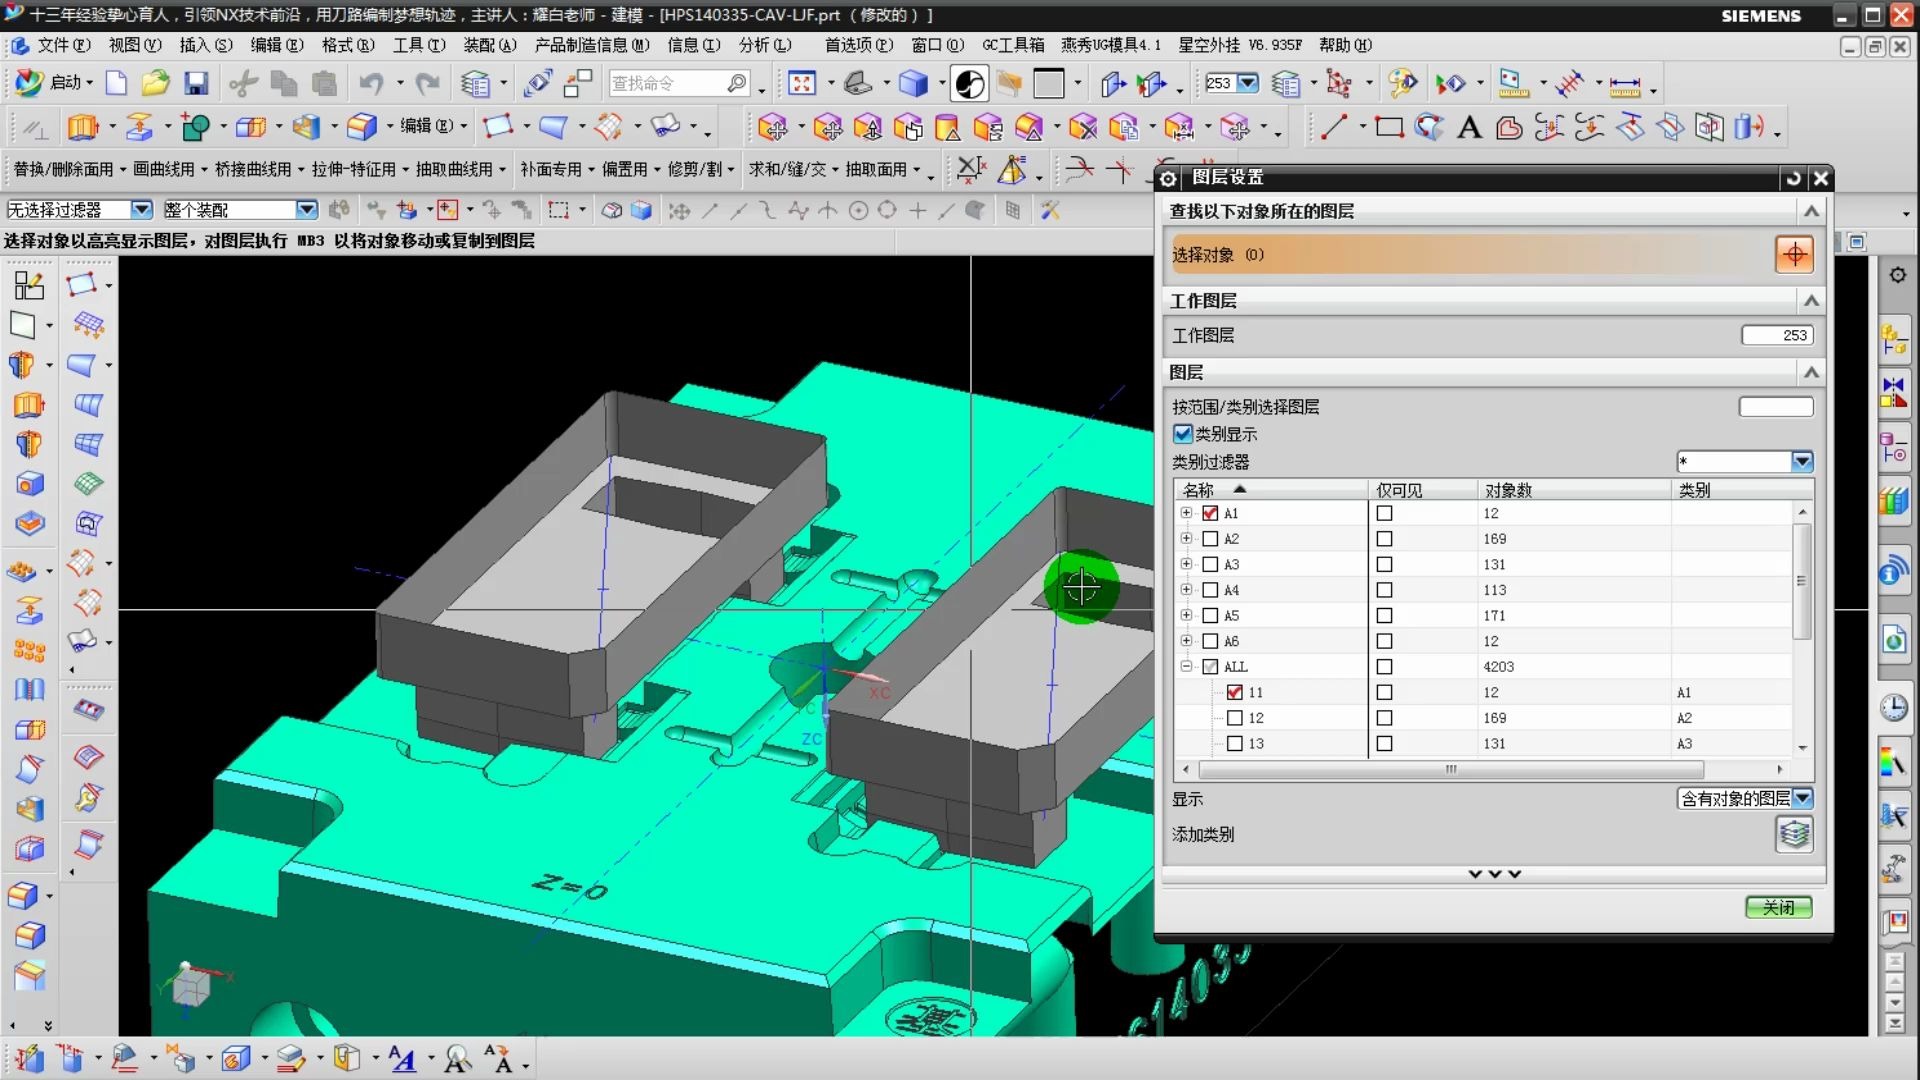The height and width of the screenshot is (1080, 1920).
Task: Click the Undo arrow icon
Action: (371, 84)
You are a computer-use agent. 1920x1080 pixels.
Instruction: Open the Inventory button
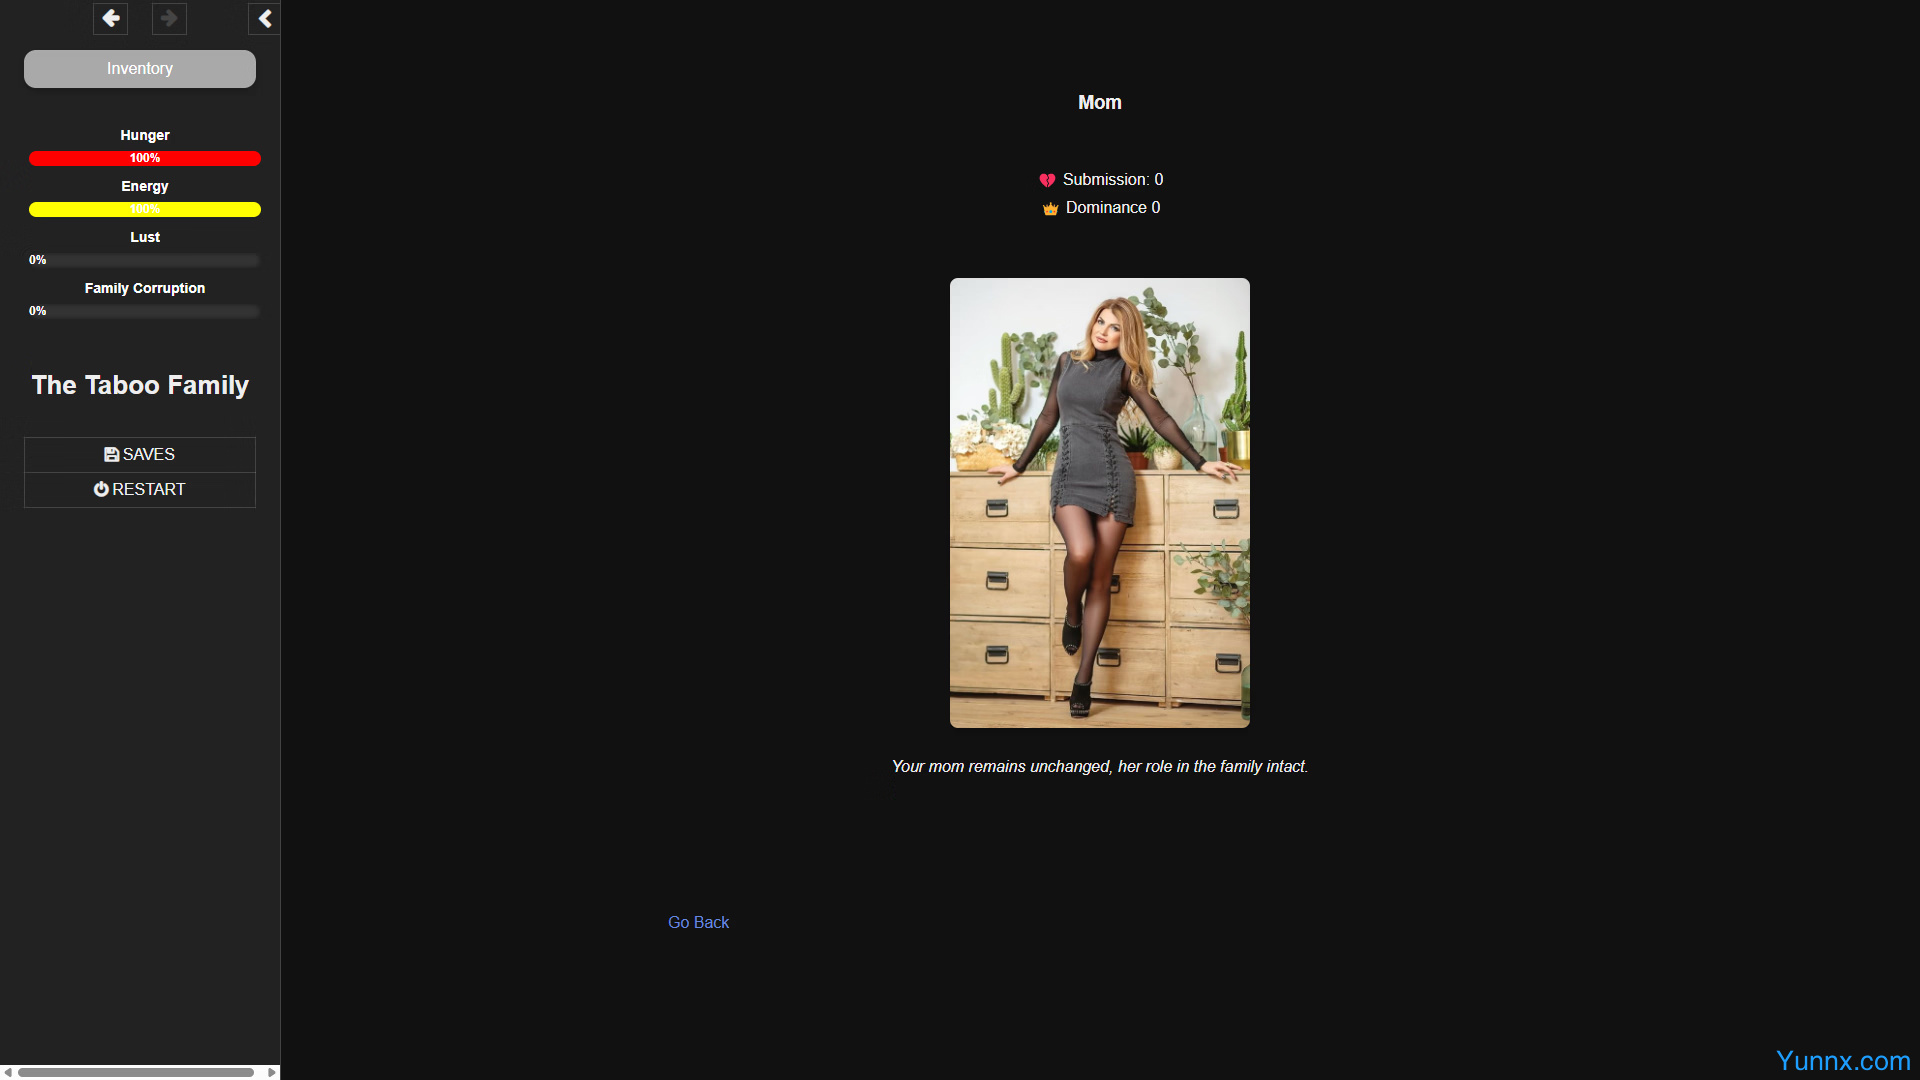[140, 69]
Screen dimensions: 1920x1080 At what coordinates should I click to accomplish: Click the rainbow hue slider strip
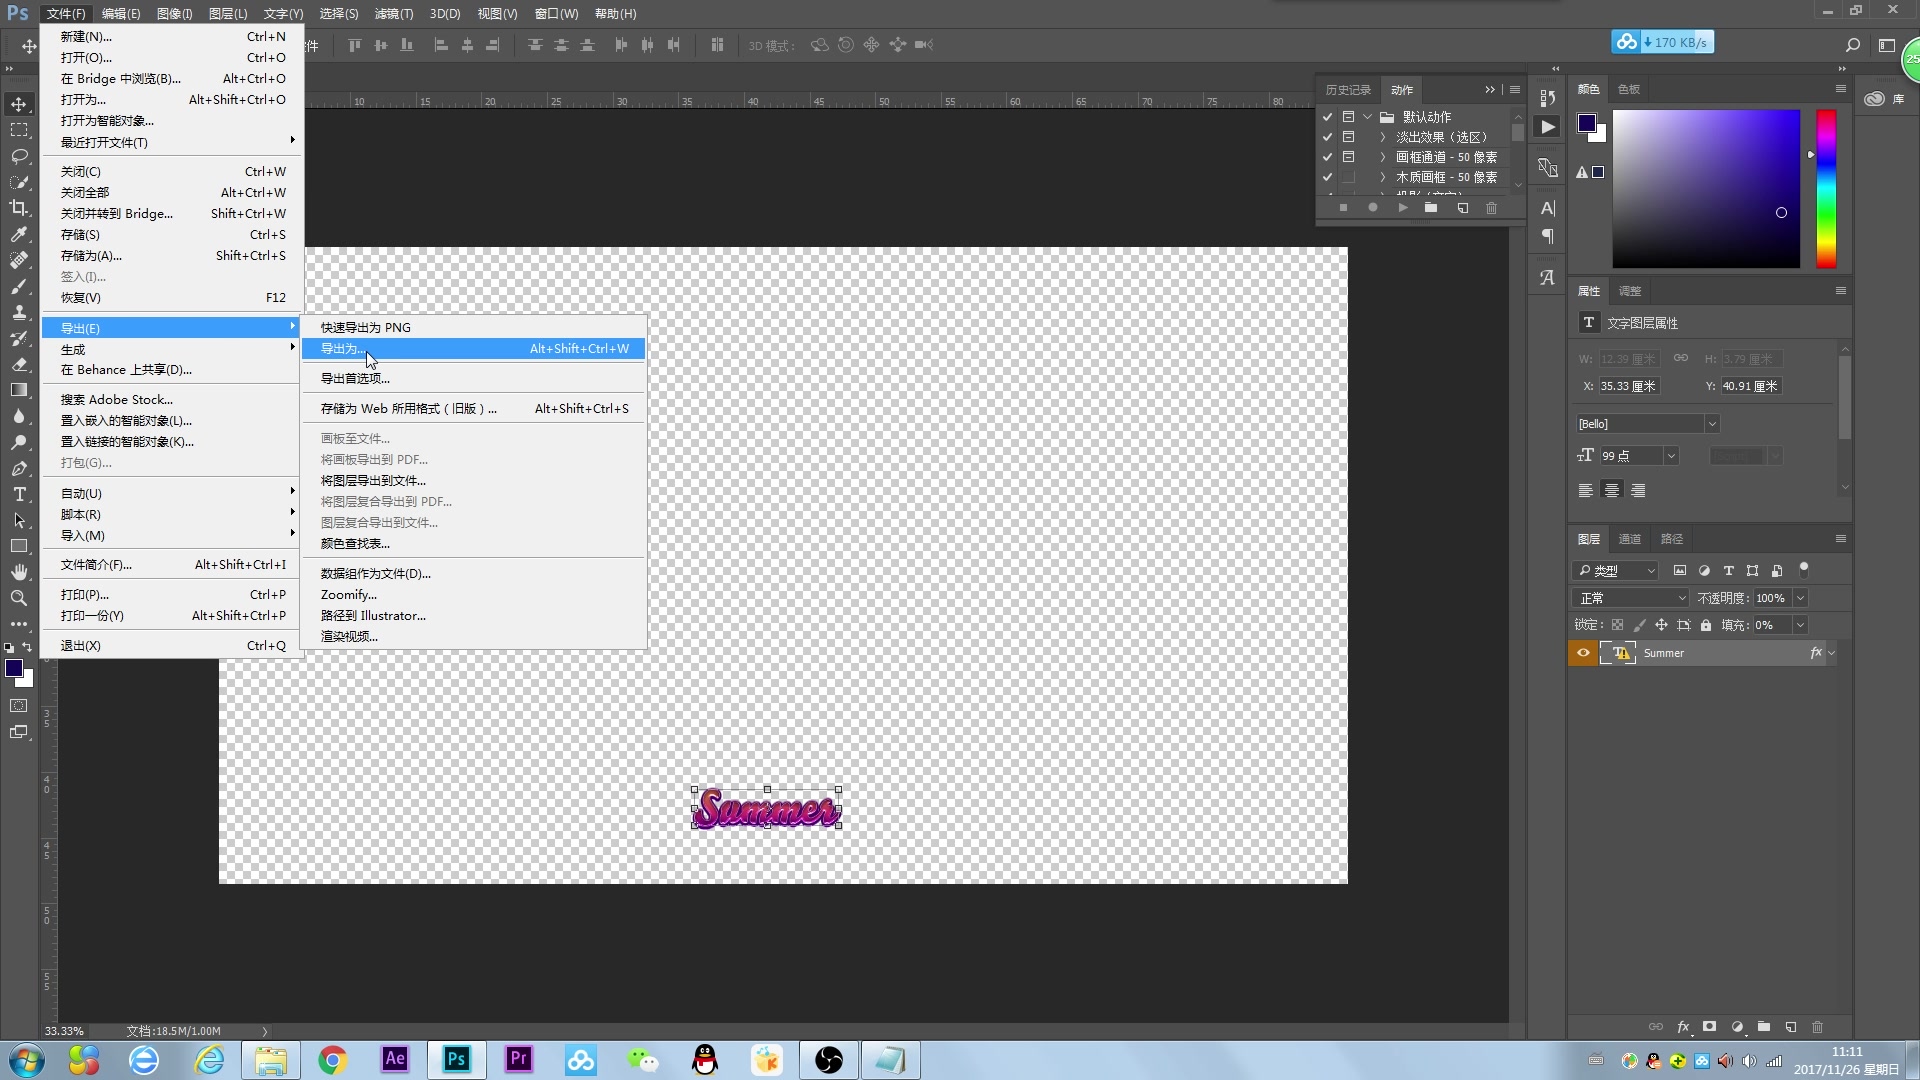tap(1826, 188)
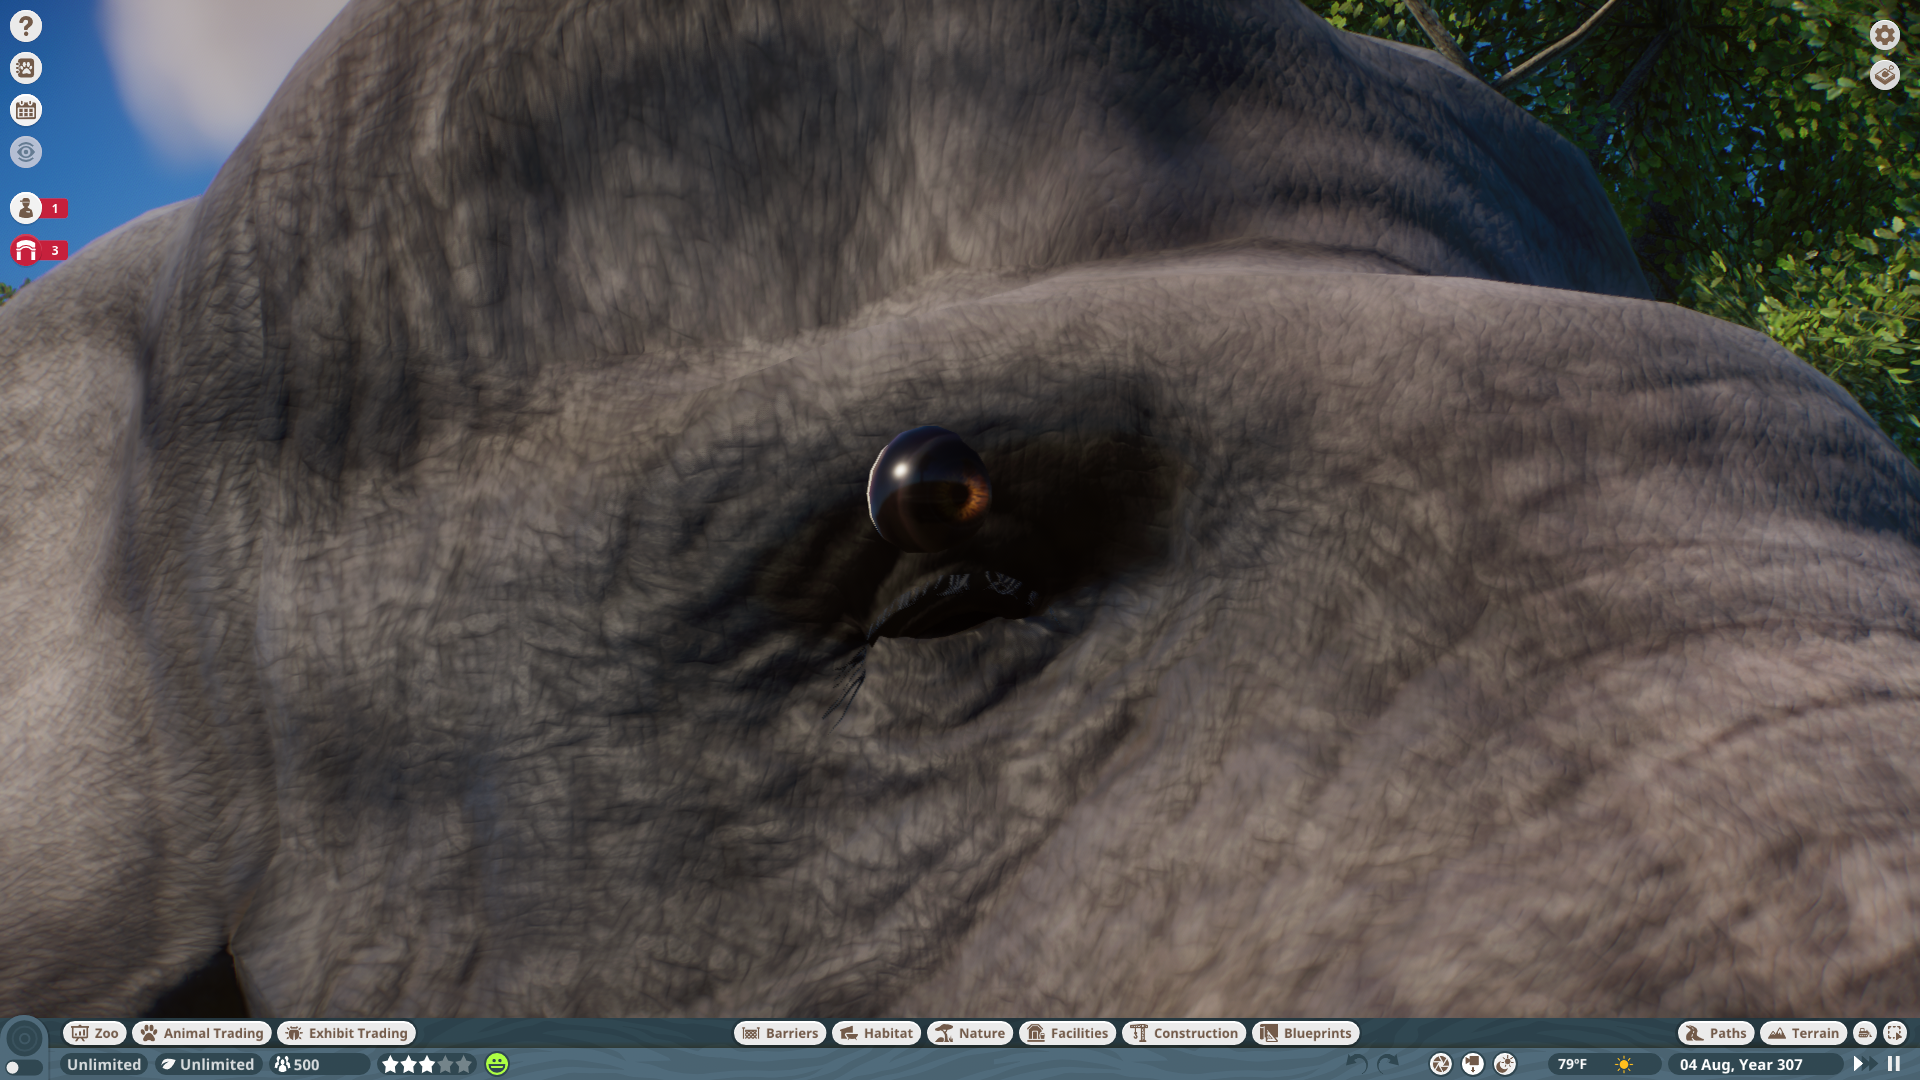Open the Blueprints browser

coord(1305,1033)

REQUIRED ACTION -> Repeat the lines exactly, starting with the line that contains "Screen dimensions: 1920x1080" and ending with the last line of the entries. Keep both of those lines but no pictures.

RESPONSE AREA ->
Screen dimensions: 1920x1080 At what coordinates should I click to accomplish: Click the rainbow hue slider strip
tap(1826, 188)
Open the Blueprints browser

coord(1305,1033)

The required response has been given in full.